C’est précisément dans ce duel avec Margit que le build montre son intérêt. Dans le champ ouvert, face aux soldats, loups ou petits groupes de gueux, le Chevalier marche sur à peu près tout. L’armure encaisse, la puissance brute suffit, et l’Ash of War nettoie les regroupements avec une superbe efficacité. En revanche, face à un boss agile, la dynamique change : chaque roulade mal timée est punie, chaque erreur de distance se paye cash. On retrouve un ressenti très “Dark Souls 1 full Havel” : grisant quand on domine, impitoyable à la moindre hésitation.
Après plusieurs essais, le compromis devient intéressant. On apprend à mieux gérer le placement, à utiliser la garde plutôt que d’esquiver systématiquement, à profiter des ouvertures après les combos les plus longs de Margit. On sent qu’avec quelques niveaux investis dans l’endurance et une légère optimisation de l’équipement pour sortir de la surcharge, ce Chevalier deviendra un monstre en mid-game. Pour un joueur qui aime les builds force, ce nouveau profil de départ donne clairement envie d’une nouvelle run entière.

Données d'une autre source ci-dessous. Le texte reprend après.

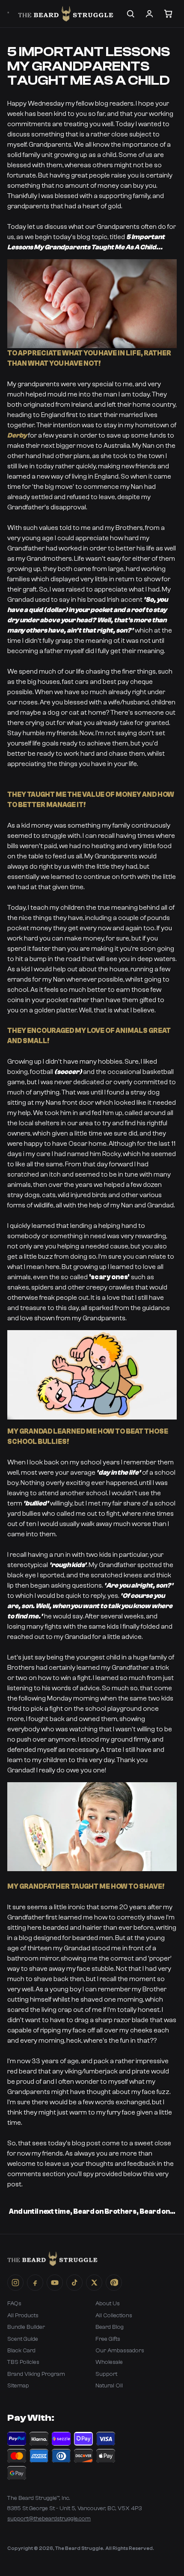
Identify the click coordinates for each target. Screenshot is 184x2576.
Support (106, 2374)
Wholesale (109, 2362)
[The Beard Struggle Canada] (65, 13)
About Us (107, 2303)
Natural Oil (109, 2385)
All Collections (113, 2315)
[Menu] (8, 12)
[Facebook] (35, 2282)
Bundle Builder (26, 2327)
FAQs (14, 2303)
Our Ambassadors (119, 2350)
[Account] (149, 13)
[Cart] (168, 13)
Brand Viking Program (36, 2374)
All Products (23, 2315)
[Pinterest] (114, 2282)
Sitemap (18, 2385)
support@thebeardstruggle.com (49, 2518)
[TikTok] (74, 2282)
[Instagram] (15, 2282)
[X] (94, 2282)
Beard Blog (109, 2327)
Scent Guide (22, 2339)
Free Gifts (107, 2339)
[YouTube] (55, 2282)
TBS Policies (23, 2362)
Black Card (21, 2350)
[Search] (130, 13)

Sur le plan purement technique, la démo de Tarnished Edition en mode portable laisse la sensation d’un travail soigneusement optimisé pour le nomade. Les textures à distance sont parfois un peu simplifiées, certaines surfaces perdent en détail quand on colle la caméra, mais en mouvement, le tout reste cohérent. La palette de couleurs, les éclairages, la silhouette massive de l’Erdtree : c’est essentiellement ce qui faisait déjà la force artistique d’Elden Ring, et ça passe très bien sur un écran réduit.
La lisibilité en combat est correcte. Les télégraphies d’attaques de Margit, par exemple, restent claires, même en portable. On garde suffisamment de précision dans la perception des hitboxes pour caler une roulade ou une garde au bon moment. C’était l’un de mes gros doutes avant de prendre la console en main : sur un écran plus petit, certains boss d’Elden Ring peuvent devenir illisibles si le portage est mal géré. Sur ce que j’ai vu, ce n’est pas le cas.
Côté ergonomie, la Switch 2 (telle qu’on l’avait entre les mains sur cette session) offre des sticks et des gâchettes suffisamment fermes pour supporter la nervosité d’un Souls-like. Les inputs sortent bien, la latence ressentie est faible. Je n’ai pas noté de délai gênant entre l’appui sur la roulade et le départ de l’animation, hormis, encore une fois, ce que le fat-roll du Chevalier impose lui-même.

Reste le problème du temps de chargement initial, déjà évoqué. Il casse un peu le rythme quand on vient des versions PS5 et Xbox Series, bien plus promptes à lancer une partie. Tant qu’on ne meurt pas en boucle sur un boss, ce n’est pas dramatique, mais si certaines zones ou combats plus tardifs imposent une succession de reloads, il faudra voir si le SSD de la Switch 2 et l’optimisation du jeu suivent. Sur la portion testée, ce n’est pas un frein, mais c’est le principal point noir technique relevé.
Difficile, en quelques dizaines de minutes, d’évaluer une édition complète d’un monstre comme Elden Ring. Mais cette session donne déjà des pistes claires sur le public qui a le plus à gagner avec cette version Switch 2.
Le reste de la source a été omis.